### [PROBLEM REQUIREMENTS]
Go through the listing beneath and show each line containing the string "header".

### [GIVEN RECORDS]
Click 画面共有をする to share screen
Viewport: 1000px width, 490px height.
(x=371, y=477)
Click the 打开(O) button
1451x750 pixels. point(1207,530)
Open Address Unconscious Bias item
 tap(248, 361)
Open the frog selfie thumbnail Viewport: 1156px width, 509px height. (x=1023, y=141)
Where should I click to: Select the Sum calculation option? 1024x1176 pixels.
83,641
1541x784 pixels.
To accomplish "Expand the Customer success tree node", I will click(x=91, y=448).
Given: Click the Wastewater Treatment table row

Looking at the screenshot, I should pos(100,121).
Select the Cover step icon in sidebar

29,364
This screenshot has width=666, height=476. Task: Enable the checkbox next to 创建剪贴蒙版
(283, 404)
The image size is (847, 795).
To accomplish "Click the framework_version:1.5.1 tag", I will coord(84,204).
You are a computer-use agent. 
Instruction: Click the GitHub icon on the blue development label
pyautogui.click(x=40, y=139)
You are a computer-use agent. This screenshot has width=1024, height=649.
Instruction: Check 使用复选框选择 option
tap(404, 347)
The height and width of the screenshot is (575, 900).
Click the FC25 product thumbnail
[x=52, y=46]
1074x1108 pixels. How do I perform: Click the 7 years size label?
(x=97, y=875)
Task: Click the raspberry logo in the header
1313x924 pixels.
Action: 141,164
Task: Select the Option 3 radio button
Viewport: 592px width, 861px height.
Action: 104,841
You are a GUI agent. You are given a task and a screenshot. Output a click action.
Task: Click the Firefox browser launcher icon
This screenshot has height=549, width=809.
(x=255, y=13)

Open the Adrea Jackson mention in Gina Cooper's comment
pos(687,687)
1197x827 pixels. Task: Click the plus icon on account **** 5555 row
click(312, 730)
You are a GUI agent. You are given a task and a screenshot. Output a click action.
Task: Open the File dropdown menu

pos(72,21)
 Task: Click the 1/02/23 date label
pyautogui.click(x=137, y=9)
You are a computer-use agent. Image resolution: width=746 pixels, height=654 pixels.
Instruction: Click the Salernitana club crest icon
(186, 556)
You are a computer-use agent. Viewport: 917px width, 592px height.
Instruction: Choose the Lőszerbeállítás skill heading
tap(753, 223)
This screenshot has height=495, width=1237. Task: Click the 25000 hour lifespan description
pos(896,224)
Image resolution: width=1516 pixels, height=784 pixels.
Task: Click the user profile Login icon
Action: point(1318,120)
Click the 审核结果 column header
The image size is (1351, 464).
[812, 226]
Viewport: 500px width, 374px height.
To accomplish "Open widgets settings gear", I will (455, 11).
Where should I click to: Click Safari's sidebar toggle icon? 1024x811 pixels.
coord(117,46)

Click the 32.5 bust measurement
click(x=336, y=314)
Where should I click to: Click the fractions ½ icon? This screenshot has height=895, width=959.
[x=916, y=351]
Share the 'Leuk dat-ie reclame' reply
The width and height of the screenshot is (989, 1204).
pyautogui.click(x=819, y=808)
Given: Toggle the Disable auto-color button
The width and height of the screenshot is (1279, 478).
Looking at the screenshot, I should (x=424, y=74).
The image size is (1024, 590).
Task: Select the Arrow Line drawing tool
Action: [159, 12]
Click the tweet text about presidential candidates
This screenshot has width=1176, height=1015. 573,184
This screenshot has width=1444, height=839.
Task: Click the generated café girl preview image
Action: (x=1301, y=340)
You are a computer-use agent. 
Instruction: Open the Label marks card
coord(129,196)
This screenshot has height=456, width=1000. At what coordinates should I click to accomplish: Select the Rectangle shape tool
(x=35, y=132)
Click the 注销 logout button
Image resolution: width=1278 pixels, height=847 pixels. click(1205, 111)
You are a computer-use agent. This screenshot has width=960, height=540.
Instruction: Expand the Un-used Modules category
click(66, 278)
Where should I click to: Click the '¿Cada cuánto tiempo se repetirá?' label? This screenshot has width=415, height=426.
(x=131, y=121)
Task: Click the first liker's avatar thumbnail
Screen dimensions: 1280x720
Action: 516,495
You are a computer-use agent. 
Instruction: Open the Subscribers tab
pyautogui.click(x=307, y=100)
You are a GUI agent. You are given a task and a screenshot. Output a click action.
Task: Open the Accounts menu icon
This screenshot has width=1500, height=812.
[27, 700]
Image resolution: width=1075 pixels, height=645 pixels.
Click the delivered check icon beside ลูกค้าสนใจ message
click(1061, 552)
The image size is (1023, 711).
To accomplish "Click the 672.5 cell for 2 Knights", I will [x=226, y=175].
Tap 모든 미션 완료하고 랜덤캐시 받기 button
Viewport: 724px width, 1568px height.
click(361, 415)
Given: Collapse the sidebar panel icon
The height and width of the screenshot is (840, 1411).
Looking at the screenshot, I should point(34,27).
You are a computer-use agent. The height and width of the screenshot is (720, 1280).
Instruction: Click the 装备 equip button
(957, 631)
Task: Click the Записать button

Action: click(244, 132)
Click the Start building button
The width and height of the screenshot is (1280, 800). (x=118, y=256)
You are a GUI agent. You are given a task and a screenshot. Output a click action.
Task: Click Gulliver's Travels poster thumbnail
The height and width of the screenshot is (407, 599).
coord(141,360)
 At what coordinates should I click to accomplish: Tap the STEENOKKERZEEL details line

### [EXERCISE OUTPUT]
Task: Click the raspberry logo in the header
Click the 审核结果 column header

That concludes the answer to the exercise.